====== Фрагмент документа

Он восхищался тем, как острил Маяковский. «Он острит с хмурым лицом, а мы лопаемся от смеха», — вспоминал он. Но и его собственное чувство юмора было сродни юмору Маяковского, снижающему бессодержательные «красивости», гиперболическому и неожиданному. И Маяковский и Мейерхольд, оба бывали патетичны, но как огня боялись возвышенной ходульности. Трудно представить живого Маяковского без шутки, без острот. Как и Маяковский, Мейерхольд находил юмор в самых неожиданных положениях.
И Маяковский и Мейерхольд одинаково не терпели всяческое кликушество и шаманство в искусстве.
Они оба редко упоминали слово «творчество», предпочитая ему более скромные заменители: «ремесло», «работа», «мастерство». Впрочем, Мейерхольд и это последнее слово считал слишком громким. Он запретил в техникуме при своем театре название учебного предмета «мастерство актера», считая, что на определение «мастер» имеют право несколько человек в стране, а когда многочисленные имяреки учат «мастерству», то это является хлестаковством. Суть вопроса тут, конечно, была не в семантике, а в философии искусства. «Я знаю, что Венера — дело рук, ремесленник — я знаю ремесло» — под этими скромно-горделивыми строками Цветаевой, вероятно, охотно подписались бы и Маяковский и Мейерхольд, сознательно и активно боровшиеся с живучим обывательским представлением об искусстве как священнодействии и таинстве.
М. Ф. Гнесин в своих воспоминаниях о Н. А. Римском-Корсакове пишет: «…он обладал какой-то страстью мигом совлекать с себя поэтические одежды, оставаясь перед другими и перед самим собой простейшим из смертных, как бы демонстрирующим отсутствие поэтической „ауры“ вокруг себя и с особой охотой проповедующим роль ремесла в искусстве, поэтизируя прозу ремесла».

============
====== Записи данных

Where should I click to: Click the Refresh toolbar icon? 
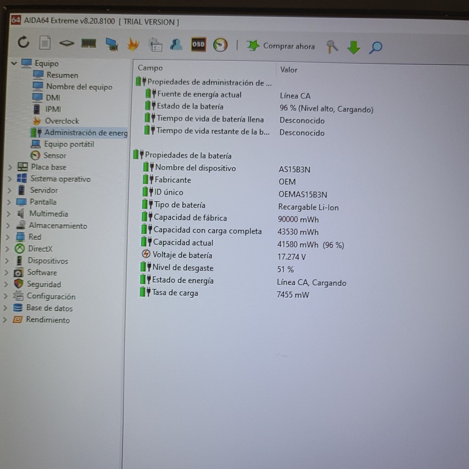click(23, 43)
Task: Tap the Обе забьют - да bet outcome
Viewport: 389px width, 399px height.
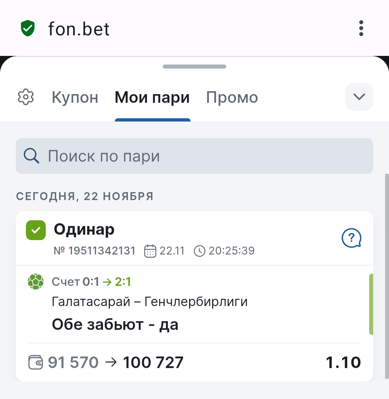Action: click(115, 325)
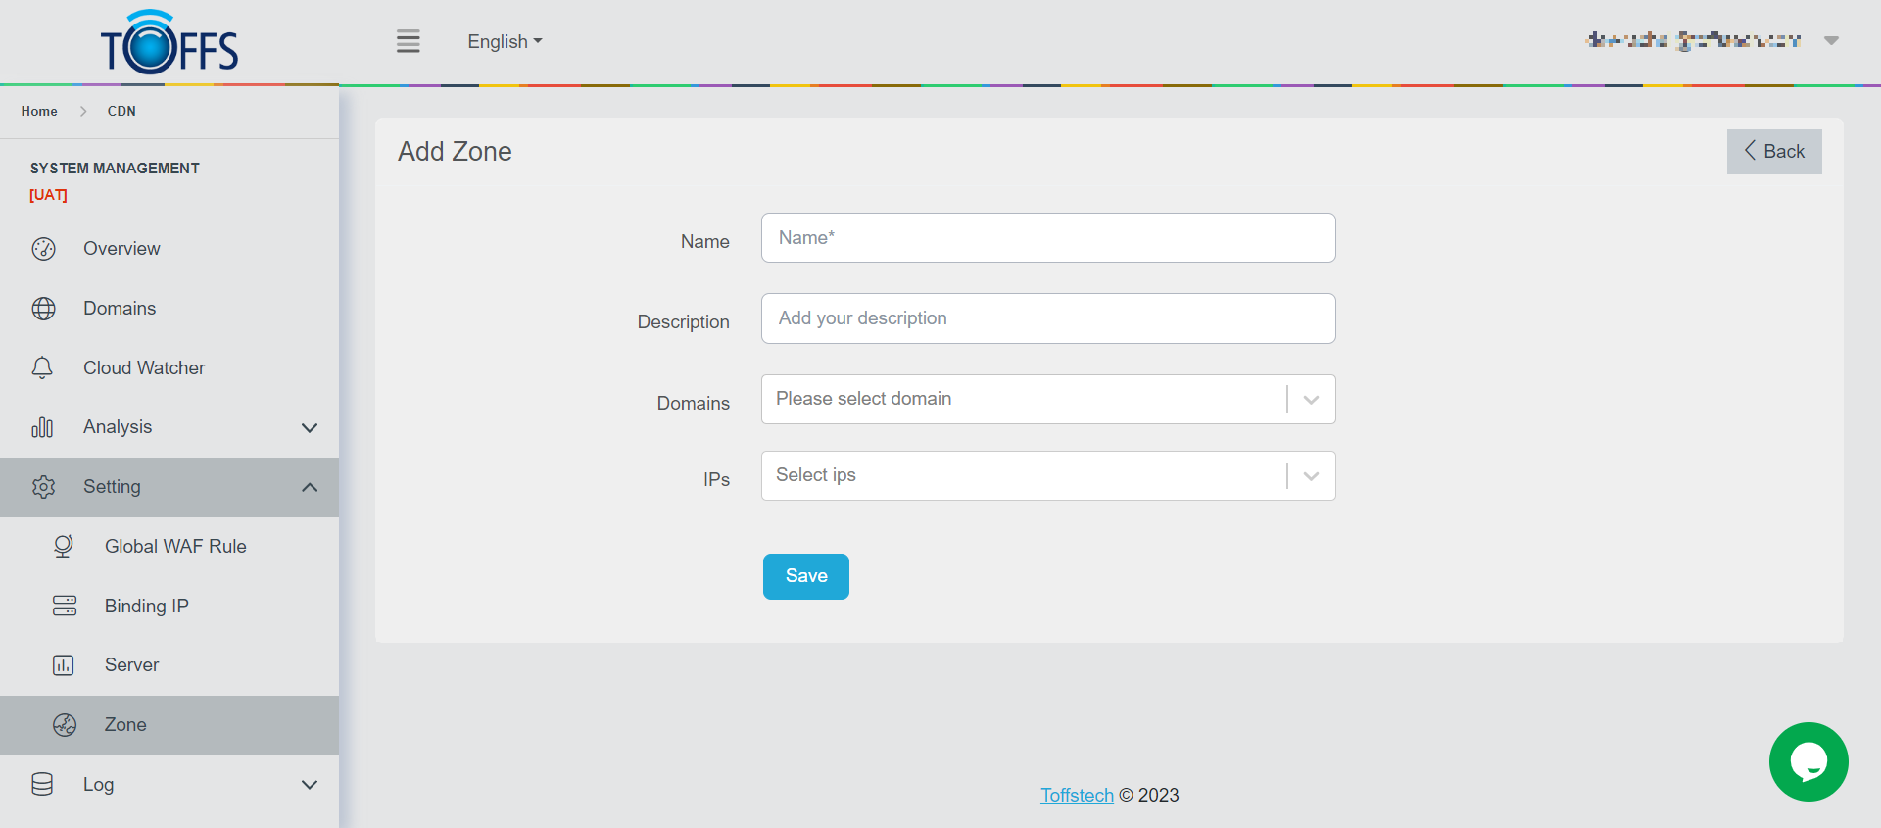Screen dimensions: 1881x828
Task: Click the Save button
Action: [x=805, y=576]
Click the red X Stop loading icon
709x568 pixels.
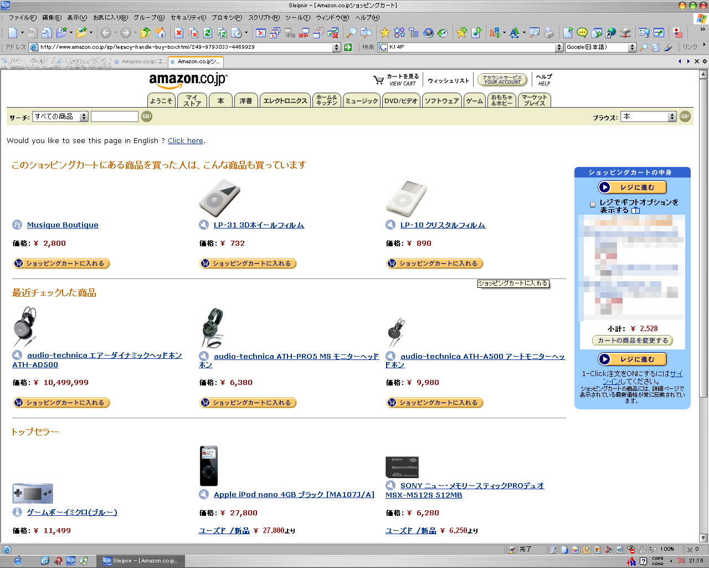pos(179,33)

============

Условие задачи:
Перепишите без изменений часть фрагмента о Маяковском и Мейерхольде, начиная со слов «Он восхищался тем, как» и заканчивая словами «самых неожиданных положениях.» включительно.

Ответ к задаче:
Он восхищался тем, как острил Маяковский. «Он острит с хмурым лицом, а мы лопаемся от смеха», — вспоминал он. Но и его собственное чувство юмора было сродни юмору Маяковского, снижающему бессодержательные «красивости», гиперболическому и неожиданному. И Маяковский и Мейерхольд, оба бывали патетичны, но как огня боялись возвышенной ходульности. Трудно представить живого Маяковского без шутки, без острот. Как и Маяковский, Мейерхольд находил юмор в самых неожиданных положениях.